# [Directions]
a) According to the passage below on anterior cruciate ligament reconstruction, what is one downside of preparing the femoral tunnel through an accessory anteromedial arthroscopic portal?
b) Decide whether each statement agrees with the passage below on anterior cruciate ligament reconstruction. Answer yes or no for each one, quoting the words from the passage that decide it. (i) The trans-tibial technique can lead to vertical, non-anatomic femoral tunnel placement. (ii) Published studies have described the lateral anatomic structures at risk when the femoral tunnels are drilled through an accessory medial portal. (iii) With more anatomic tunnel placement through an accessory medial portal, the guide pin has migrated to a more medial exit point.

During endoscopic reconstruction of the anterior cruciate ligament, the femoral tunnel has traditionally been prepared using a trans-tibial technique. While this technique allows for easy preparation of the anterior cruciate ligament femoral tunnel, it can also result in vertical, non-anatomic femoral tunnel placement [1, 13, 16, 34]. Due to this difficulty with anatomic femoral tunnel placement using the trans-tibial technique, some authors prefer to drill the femoral tunnel through an accessory medial arthroscopic portal [3, 27, 37]. One of the downsides of femoral tunnel preparation through an accessory anteromedial arthroscopic portal is the shorter tunnel lengths that are obtained compared to the trans-tibial technique [14, 28]. We have also noticed anecdotally that with more anatomic placement of the femoral tunnel through an accessory medial arthroscopic portal, the guide pin has migrated to a more lateral exit point at the distal thigh (Fig. 1). To our knowledge, there are no published studies describing the lateral anatomic structures at risk during drilling of the anterior cruciate ligament anteromedial and posterolateral bundle femoral tunnels using an accessory medial arthroscopic portal.

# [Collected material]

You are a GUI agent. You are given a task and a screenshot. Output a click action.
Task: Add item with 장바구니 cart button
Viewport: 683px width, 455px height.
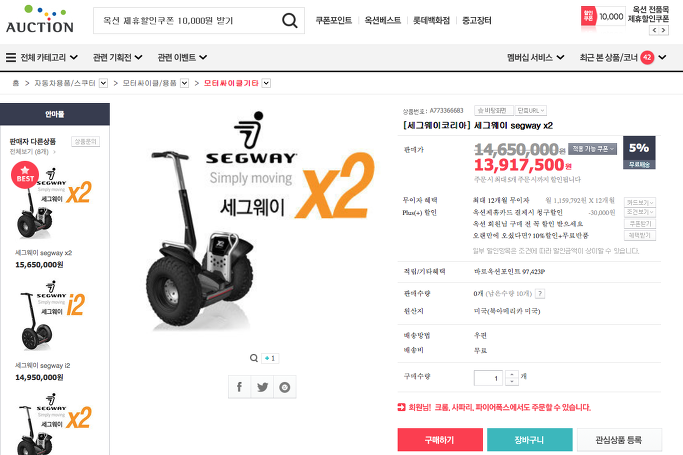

# [Numbered answers]
a) It produces shorter tunnel lengths than the trans-tibial technique.

b)
(i) Yes: "it can also result in vertical, non-anatomic femoral tunnel placement"
(ii) No: "there are no published studies describing the lateral anatomic structures at risk"
(iii) No: "the guide pin has migrated to a more lateral exit point at the distal thigh"